After months of background work Wingaa is finally born. Patrick Audley and John Bradley, recently of Cogneto and the ooTao team are glad to announce that Wingaa is finally launching.

Wingaa means 'My name is...' in the Central Alaskan Yup'ik language.

Wingaa will continue the work of ooTao in bringing together strong authentication and user-centric services, making them readily accessible to everyone.

ooTao will continue to develop core technology and provide professional services in the identity space.

Sunday, October 07, 2007

OpenID and you

John Bradley posted this great post about how to use your i-name at OpenID sites that don't have i-name support yet... It's a great tech tip for those of us that like to tinker. For the rest of you, don't worry; the new OpenID specs have full i-name support and will be deployed very soon.
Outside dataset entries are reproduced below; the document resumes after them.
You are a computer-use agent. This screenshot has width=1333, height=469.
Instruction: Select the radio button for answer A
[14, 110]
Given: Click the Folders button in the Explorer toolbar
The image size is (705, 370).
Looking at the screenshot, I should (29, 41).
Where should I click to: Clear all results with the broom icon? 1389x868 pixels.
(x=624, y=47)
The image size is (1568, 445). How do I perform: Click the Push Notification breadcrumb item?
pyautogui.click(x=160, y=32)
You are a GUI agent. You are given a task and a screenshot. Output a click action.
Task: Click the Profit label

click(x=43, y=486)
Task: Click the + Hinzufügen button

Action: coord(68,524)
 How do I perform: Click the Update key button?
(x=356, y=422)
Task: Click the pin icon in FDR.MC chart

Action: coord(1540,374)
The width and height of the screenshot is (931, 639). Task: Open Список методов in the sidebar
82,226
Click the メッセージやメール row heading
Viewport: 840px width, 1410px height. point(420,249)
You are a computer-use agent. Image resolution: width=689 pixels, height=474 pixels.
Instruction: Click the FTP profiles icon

Thursday, September 27, 2007

Adopting Evolution

In my bitchier moments I have been heard to say… “OpenID; brought to you by people who didn’t want to read the SAML spec”. I truly believe that the process of enhancing OpenID from supporting its original use cases to supporting a wide range of internet scale activities of varying values will eventually see OpenID evolve to be a fully compliant SAML definable profile.

So I have been asking myself; why has OpenID grabbed so much popularity while SAML, a much more mature, academically respected, ‘robust’ specification has been largely ignored by the cutting edge web 2.0 community…. an image came to me that I think might be profound, at least for me, and this blog seems like as good a place as any for me to try to get it out of my head.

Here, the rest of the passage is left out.